■ Questions:
**1)** Translate this sentence from the risk transfer text into Spanish: "The provider funds the account, either in a lump sum or by making periodic payments."
**2)** According to the risk transfer text, what does the traditional commercial insurer receive in exchange for issuing the insurance policy under a finite risk program?
**3)** List every way the risk transfer text gives for paying into, or financing payments into, the fund account of a finite risk program.

■ Exercise text:
--- START ---

Alternative Risk Transfer Solutions: Self-Insurance Fund. One alternative is to create a self-insurance fund. A good program includes loss projections and methods of funding those expected losses. In a self-insurance program, if unregulated, the set aside assets may not require any securitization. Under such programs, however, the healthcare provider must administer the fund and manage its own claims processing. Since such arrangements do not provide a cap on damages or defense costs, the assets of the fund and assets of the provider are at risk for any potential claim or costs of defense. To mitigate some of this risk, a provider could procure excess or stop loss coverage from a traditional insurance earner so that losses in excess of a certain threshold are covered under such policy.
Finite Risk Programs. Under a finite risk program, a healthcare provider can create a fund account with a traditional commercial insurer. The provider funds the account, either in a lump sum or by making periodic payments. The traditional commercial insurer, in exchange for a flat or percentage-based fee, then issues an insurance policy for up to the deposits made in the fund account and, based upon the insurance policy, will issue a certificate of insurance to the healthcare provider. Variations to this arrangement include obtaining financing from a third party to finance the payments into the fund account. Although an insurance policy and certificates of insurance are issued by a traditional commercial insurer, the fundamental arrangement is a self-insurance program.

--- END ---

(Saved entries)
--- START ---

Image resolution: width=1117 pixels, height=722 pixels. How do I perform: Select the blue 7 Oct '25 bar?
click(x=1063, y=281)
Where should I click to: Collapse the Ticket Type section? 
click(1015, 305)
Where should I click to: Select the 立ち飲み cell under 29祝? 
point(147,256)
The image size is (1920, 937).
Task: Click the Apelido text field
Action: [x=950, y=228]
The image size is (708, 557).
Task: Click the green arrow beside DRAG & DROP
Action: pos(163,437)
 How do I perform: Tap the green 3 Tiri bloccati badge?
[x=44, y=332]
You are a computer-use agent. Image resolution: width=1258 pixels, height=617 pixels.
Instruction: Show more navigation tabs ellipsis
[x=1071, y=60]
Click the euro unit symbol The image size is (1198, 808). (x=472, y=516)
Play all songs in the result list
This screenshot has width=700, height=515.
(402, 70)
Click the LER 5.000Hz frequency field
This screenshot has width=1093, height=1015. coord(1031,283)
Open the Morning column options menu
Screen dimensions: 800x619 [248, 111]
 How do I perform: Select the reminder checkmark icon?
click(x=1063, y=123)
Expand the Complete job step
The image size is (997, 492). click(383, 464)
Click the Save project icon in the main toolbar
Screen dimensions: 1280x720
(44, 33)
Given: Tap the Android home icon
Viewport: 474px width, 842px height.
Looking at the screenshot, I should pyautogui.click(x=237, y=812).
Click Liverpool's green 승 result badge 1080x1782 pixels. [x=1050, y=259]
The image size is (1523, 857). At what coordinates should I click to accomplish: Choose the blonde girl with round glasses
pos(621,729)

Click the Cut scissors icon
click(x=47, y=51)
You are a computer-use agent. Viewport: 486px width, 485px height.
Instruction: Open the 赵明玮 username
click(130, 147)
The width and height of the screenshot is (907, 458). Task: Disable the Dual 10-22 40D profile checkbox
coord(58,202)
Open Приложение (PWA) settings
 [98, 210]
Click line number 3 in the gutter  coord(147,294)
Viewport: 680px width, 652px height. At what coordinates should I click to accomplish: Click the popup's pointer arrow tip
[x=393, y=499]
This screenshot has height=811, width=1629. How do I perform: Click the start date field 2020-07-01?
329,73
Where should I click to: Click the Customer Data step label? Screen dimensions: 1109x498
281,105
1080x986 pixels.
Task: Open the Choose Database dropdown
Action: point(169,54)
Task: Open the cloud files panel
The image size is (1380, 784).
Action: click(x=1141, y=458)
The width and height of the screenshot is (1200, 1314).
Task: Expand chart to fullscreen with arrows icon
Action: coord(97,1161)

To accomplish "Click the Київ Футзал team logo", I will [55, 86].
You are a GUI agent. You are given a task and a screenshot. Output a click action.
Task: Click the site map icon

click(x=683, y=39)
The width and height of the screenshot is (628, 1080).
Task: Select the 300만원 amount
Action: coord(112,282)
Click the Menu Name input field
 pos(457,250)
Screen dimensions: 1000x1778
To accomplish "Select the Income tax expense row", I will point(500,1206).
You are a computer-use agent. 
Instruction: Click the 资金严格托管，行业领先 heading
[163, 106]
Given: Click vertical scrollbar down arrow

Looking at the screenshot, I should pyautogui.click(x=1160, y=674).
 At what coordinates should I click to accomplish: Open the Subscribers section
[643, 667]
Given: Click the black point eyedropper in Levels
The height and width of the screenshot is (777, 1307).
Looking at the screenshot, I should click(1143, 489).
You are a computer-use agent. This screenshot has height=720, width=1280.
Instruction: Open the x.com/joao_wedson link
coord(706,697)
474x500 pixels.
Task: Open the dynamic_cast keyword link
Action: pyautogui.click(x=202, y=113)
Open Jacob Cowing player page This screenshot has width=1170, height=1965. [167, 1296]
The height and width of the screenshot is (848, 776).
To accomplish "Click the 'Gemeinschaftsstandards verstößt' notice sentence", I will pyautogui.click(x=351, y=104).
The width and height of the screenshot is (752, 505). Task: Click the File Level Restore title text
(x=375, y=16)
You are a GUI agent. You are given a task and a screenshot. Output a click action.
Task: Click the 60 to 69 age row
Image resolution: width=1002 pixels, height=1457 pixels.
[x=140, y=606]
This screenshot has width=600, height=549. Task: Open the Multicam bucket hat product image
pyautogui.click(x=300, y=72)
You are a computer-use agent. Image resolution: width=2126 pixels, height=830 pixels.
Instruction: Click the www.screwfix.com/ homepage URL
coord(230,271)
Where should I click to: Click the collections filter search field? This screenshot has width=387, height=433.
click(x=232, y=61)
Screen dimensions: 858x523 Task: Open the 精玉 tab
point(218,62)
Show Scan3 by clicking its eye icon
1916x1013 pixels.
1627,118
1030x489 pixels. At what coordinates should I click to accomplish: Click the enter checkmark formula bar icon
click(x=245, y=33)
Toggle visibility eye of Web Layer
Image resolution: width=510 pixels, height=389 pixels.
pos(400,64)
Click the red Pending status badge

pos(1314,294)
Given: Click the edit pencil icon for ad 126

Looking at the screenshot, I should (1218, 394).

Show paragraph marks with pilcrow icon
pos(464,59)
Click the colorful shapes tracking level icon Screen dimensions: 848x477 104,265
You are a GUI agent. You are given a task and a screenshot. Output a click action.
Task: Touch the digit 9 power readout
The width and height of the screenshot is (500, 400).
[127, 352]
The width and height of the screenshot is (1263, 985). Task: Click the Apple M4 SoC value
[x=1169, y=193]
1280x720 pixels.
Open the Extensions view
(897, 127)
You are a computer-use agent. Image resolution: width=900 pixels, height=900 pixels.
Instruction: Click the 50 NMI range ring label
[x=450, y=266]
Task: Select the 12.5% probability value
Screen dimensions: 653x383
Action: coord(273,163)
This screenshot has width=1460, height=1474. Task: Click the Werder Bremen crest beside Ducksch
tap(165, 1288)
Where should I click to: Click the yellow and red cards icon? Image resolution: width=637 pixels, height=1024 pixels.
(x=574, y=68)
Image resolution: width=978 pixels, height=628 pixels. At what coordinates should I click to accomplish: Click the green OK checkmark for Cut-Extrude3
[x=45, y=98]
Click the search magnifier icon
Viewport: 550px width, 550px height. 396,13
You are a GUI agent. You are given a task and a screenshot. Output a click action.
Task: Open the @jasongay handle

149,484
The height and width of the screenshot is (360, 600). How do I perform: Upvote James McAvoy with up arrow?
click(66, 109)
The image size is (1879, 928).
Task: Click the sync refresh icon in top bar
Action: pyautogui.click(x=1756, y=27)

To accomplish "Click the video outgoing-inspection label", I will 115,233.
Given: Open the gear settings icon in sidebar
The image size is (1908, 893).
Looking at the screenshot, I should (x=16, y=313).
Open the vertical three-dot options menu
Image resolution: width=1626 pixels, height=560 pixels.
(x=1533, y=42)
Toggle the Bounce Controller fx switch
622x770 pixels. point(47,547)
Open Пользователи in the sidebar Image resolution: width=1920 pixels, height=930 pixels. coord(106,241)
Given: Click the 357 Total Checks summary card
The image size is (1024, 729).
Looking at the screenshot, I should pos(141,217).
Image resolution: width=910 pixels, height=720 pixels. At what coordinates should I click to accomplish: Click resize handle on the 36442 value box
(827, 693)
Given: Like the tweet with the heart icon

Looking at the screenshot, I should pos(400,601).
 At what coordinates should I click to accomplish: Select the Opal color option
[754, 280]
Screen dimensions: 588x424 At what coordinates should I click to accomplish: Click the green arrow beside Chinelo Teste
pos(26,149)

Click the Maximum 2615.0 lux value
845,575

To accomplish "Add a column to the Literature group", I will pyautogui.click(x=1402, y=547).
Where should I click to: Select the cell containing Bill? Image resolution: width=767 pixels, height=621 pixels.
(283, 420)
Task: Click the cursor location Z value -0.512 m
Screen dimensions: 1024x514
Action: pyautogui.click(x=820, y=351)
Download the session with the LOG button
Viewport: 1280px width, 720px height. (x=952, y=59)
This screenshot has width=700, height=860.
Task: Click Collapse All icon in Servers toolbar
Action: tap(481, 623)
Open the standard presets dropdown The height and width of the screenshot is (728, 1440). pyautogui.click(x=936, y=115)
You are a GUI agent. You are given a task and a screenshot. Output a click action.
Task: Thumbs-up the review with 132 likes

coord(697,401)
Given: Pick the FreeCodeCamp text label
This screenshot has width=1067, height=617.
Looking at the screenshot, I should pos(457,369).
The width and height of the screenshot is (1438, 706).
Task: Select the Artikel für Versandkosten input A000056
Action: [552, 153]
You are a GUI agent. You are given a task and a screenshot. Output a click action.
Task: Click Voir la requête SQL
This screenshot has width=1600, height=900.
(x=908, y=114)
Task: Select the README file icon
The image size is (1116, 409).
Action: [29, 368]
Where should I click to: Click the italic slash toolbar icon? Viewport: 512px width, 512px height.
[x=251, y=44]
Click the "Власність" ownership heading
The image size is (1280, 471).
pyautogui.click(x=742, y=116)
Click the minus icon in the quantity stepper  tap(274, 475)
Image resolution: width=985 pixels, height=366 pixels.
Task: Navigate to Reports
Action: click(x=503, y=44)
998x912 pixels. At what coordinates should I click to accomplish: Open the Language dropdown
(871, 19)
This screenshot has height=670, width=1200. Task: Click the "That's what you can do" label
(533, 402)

--- END ---

■ Set of answers:
**1)** El proveedor financia la cuenta, ya sea con una suma global o mediante pagos periódicos.

**2)** A flat or percentage-based fee.

**3)**
- A lump sum
- Periodic payments
- Financing from a third party